Kysa Johnson’s Atomic Art

Rachel Small, Interview, February 24, 2014

Some artists struggle to make sense of their work, but Kysa Johnson has hers down to a science. The 39-year-old artist draws with graphic renderings of micro-structures, often taken straight from science textbooks, to illustrate the macro-worlds encasing these undetectable forms. She will outline, say, asexually reproducing yeast, repeated over and over in variations as she sees fit, to represent something identifiable and conceptually related—in the case of the yeast, Renaissance paintings of the Immaculate Conception.

 

One theme she’s revisited depicts the most fundamental of the infinitesimal: subatomic particles—specifically, their decay patterns, from unstable to stable, mapped out over time. To the atomically illiterate, these look like spirals, waves, or loops, intercepted with slightly curved projectiles, sprinkled with Greek letters and numbers.
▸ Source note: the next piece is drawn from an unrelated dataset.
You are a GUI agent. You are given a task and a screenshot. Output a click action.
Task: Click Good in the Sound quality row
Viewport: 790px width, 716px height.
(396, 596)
When Johnson first learned of the models in art school, she saw their steady rhythm as poetic, and a “way to understand the world.” Sketched out with these notations, subjects contain their own inevitable disintegration, shivering with a common infrastructure.

 

Sourced from complex physics theory, the diagrams denote a simple universal truth: everything ends. The artist, contemplating this, has used them to represent social decline and change. Chalk on blackboard paint is her preferred medium, both for its high-school science-class associations and its implications of ephemerality. At last year’s Armory Show, Roman ruins after a Piranesi drawing materialized on the blackboard walls of faux Bank of America waiting room; a 2011 installation at Dublin Contemporary constrasted an Irish megalithic tomb to incomplete construction projects, symptomatic of the Irish economic collapse.